● **How to complete this task**
Exact copies of all the records are the expected output.

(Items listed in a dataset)
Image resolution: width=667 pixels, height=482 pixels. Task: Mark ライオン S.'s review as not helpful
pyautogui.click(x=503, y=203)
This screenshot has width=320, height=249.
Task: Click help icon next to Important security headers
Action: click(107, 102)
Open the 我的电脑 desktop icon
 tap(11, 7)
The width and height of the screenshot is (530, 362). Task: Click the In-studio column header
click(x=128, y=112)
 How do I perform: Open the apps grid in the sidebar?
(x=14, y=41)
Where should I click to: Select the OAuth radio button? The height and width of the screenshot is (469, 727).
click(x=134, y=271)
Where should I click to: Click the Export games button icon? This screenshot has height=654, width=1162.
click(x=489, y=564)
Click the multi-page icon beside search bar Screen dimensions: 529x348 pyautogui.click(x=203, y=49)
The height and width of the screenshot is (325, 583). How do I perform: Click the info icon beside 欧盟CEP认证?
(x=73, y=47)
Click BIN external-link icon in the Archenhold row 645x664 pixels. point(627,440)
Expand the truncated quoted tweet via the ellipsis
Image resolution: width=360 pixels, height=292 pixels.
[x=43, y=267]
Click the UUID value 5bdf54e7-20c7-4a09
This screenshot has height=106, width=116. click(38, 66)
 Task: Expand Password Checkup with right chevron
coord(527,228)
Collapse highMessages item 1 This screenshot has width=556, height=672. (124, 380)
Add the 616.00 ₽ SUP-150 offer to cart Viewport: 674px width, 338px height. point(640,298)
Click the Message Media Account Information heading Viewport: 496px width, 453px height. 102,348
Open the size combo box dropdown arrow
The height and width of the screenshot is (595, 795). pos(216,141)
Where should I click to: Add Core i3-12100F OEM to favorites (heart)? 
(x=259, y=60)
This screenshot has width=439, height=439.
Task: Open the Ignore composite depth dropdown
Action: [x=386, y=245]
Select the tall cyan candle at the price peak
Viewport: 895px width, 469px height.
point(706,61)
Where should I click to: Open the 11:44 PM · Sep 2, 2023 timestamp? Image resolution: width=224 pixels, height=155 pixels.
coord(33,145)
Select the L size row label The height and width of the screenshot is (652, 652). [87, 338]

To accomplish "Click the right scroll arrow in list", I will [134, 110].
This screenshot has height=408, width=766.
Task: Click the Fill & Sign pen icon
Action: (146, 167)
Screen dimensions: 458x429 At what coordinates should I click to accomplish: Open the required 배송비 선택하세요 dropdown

● **Response to this task**
Image resolution: width=667 pixels, height=482 pixels. Task: Mark ライオン S.'s review as not helpful
pyautogui.click(x=503, y=203)
This screenshot has width=320, height=249.
Task: Click help icon next to Important security headers
Action: click(107, 102)
Open the 我的电脑 desktop icon
 tap(11, 7)
The width and height of the screenshot is (530, 362). Task: Click the In-studio column header
click(x=128, y=112)
 How do I perform: Open the apps grid in the sidebar?
(x=14, y=41)
Where should I click to: Select the OAuth radio button? The height and width of the screenshot is (469, 727).
click(x=134, y=271)
Where should I click to: Click the Export games button icon? This screenshot has height=654, width=1162.
click(x=489, y=564)
Click the multi-page icon beside search bar Screen dimensions: 529x348 pyautogui.click(x=203, y=49)
The height and width of the screenshot is (325, 583). How do I perform: Click the info icon beside 欧盟CEP认证?
(x=73, y=47)
Click BIN external-link icon in the Archenhold row 645x664 pixels. point(627,440)
Expand the truncated quoted tweet via the ellipsis
Image resolution: width=360 pixels, height=292 pixels.
[x=43, y=267]
Click the UUID value 5bdf54e7-20c7-4a09
This screenshot has height=106, width=116. click(38, 66)
 Task: Expand Password Checkup with right chevron
coord(527,228)
Collapse highMessages item 1 This screenshot has width=556, height=672. (124, 380)
Add the 616.00 ₽ SUP-150 offer to cart Viewport: 674px width, 338px height. point(640,298)
Click the Message Media Account Information heading Viewport: 496px width, 453px height. 102,348
Open the size combo box dropdown arrow
The height and width of the screenshot is (595, 795). pos(216,141)
Where should I click to: Add Core i3-12100F OEM to favorites (heart)? 
(x=259, y=60)
This screenshot has width=439, height=439.
Task: Open the Ignore composite depth dropdown
Action: [x=386, y=245]
Select the tall cyan candle at the price peak
Viewport: 895px width, 469px height.
point(706,61)
Where should I click to: Open the 11:44 PM · Sep 2, 2023 timestamp? Image resolution: width=224 pixels, height=155 pixels.
coord(33,145)
Select the L size row label The height and width of the screenshot is (652, 652). [87, 338]

To accomplish "Click the right scroll arrow in list", I will [134, 110].
This screenshot has height=408, width=766.
Task: Click the Fill & Sign pen icon
Action: (146, 167)
Screen dimensions: 458x429 At what coordinates should I click to accomplish: Open the required 배송비 선택하세요 dropdown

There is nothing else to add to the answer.